As development has spread through Over-the-Rhine, rehabbers and those looking for a more urban lifestlye have been seeking the next hot neighborhood. Arguably the most opportunity is in the West End.
The area known as the Dayton Street Historic District or Millionaire’s Row once featured streets lined with swanky Italianates owned by prominent businessmen like John Hauck, heralded as the investor who saved the Cincinnati Zoo. As the hillsides became more accessible, those businessmen homeowners slowly relocated out of the area. Over many years, the neighborhood changed, and the gorgeous old homes were converted to multi-family units. As historic center-city neighborhoods experienced popularity over the years, Dayton Street would draw a few pioneering residents in fits and starts. Most recently, interest has grown since development increased in Over-the-Rhine. Now, with the FC Cincinnati’s stadium under construction nearby, another wave of interest is cresting.
Home renovator Russell Johnson currently has his Baymiller flip on the market and says time will tell the impact the stadium will have. “Everyone is like, Oh, what’s the West End,” Johnson says. “Obviously the stadium calls attention to it. Just from an awareness perspective, it was absolutely critical. People see the opportunity: businesses and bars and restaurants.”
“There are lots of people in the West End who are working hard to change it,” says Russell Johnson. “In reality, coming into this neighborhood and revitalizing some of these old beautiful structures is important to the revitalization of the neighborhood. It’s a whole neighborhood effort.”
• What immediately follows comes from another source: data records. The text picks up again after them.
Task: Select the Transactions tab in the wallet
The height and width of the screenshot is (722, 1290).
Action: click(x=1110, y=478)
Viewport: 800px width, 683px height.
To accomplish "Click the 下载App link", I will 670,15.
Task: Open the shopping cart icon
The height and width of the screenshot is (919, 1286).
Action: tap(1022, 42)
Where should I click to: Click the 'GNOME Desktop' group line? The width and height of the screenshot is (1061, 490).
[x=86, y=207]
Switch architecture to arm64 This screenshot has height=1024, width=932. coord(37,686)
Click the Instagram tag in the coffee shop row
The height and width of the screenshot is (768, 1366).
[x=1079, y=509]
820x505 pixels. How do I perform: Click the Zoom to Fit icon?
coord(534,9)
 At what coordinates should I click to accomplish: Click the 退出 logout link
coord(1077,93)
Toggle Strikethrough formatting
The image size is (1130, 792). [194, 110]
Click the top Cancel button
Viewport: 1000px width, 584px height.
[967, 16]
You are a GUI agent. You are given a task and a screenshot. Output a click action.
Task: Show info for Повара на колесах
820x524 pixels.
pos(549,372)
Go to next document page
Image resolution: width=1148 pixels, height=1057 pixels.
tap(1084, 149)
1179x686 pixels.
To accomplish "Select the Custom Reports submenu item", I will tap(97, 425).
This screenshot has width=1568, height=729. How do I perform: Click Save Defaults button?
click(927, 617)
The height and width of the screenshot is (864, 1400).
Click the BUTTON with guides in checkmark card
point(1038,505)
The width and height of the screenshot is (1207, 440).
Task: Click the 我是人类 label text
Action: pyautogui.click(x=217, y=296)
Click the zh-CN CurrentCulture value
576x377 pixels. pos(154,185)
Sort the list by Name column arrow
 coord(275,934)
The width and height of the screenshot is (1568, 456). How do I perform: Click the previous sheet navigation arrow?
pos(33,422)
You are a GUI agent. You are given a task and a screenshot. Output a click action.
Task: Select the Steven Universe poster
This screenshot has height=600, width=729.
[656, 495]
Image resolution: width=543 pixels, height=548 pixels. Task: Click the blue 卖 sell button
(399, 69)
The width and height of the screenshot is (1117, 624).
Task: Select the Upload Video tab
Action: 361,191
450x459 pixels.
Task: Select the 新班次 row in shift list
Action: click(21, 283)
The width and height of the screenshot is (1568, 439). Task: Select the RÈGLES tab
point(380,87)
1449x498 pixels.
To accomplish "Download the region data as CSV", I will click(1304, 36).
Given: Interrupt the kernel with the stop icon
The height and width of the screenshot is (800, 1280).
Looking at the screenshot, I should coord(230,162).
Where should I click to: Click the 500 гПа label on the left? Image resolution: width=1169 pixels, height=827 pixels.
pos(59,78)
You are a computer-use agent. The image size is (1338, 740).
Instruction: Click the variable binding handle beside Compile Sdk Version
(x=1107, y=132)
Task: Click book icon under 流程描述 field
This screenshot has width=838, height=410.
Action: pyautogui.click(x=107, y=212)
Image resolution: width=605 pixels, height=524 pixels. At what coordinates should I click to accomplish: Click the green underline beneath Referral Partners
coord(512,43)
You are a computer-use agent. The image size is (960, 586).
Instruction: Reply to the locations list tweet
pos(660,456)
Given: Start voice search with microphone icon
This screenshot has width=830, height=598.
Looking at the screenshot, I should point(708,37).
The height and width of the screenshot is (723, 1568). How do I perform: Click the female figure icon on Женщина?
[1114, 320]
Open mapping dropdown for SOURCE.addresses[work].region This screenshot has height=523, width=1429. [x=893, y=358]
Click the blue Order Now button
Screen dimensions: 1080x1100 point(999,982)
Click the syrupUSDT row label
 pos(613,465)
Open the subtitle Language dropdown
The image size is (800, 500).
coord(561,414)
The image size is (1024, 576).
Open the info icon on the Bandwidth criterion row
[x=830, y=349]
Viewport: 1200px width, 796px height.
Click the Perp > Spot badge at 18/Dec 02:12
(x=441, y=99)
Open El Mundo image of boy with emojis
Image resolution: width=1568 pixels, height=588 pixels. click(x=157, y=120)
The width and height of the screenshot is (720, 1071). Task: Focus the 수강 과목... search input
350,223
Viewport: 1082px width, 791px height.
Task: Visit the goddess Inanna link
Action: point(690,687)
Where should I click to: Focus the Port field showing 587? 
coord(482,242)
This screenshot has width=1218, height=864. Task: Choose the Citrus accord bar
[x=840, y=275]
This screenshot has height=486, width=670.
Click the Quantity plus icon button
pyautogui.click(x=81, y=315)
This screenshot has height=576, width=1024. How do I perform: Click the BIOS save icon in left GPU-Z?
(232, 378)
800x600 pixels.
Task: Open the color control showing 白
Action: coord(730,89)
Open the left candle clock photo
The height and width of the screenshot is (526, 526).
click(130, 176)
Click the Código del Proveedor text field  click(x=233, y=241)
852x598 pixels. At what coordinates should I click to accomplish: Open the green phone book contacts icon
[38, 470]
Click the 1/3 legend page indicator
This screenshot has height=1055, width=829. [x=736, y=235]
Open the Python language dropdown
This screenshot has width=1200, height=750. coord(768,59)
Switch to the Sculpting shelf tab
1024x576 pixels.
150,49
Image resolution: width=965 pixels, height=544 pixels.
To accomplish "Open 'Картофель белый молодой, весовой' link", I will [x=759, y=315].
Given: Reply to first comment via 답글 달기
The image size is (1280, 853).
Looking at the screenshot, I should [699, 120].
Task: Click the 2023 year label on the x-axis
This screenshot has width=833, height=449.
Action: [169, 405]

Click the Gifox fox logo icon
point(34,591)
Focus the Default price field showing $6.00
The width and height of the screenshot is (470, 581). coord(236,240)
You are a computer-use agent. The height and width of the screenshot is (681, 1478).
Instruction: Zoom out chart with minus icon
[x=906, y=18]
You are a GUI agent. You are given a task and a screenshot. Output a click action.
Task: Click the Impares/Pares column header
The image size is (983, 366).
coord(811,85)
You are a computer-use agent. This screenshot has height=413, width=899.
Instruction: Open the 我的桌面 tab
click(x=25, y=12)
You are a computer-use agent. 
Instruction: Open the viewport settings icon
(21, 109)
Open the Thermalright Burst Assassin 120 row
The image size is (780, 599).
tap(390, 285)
Slated to open in 2021, the $250 million stadium between Central Ave. and John St. near Music Hall grows by the day. “[It’s] really an up-and-coming neighborhood in Cincinnati—OTR has really started to price itself out,” Johnson says. “[The West End’s] got all the hallmarks of a great neighborhood in terms of location alone—how close it is to downtown, proximity to entertainment and dining in OTR, and the potential for really great housing stock.” Johnson says there are still homes that have been long abandoned and boarded up in the area—and you’ll see that at the Baymiller property. “There are lots of people in the West End who are working hard to change it. In reality, coming into this neighborhood and revitalizing some of these old beautiful structures is important to the revitalization of the neighborhood. It’s a whole neighborhood effort.” Snag a piece of history with one of these two homes in the Dayton Street Historic District currently on the market.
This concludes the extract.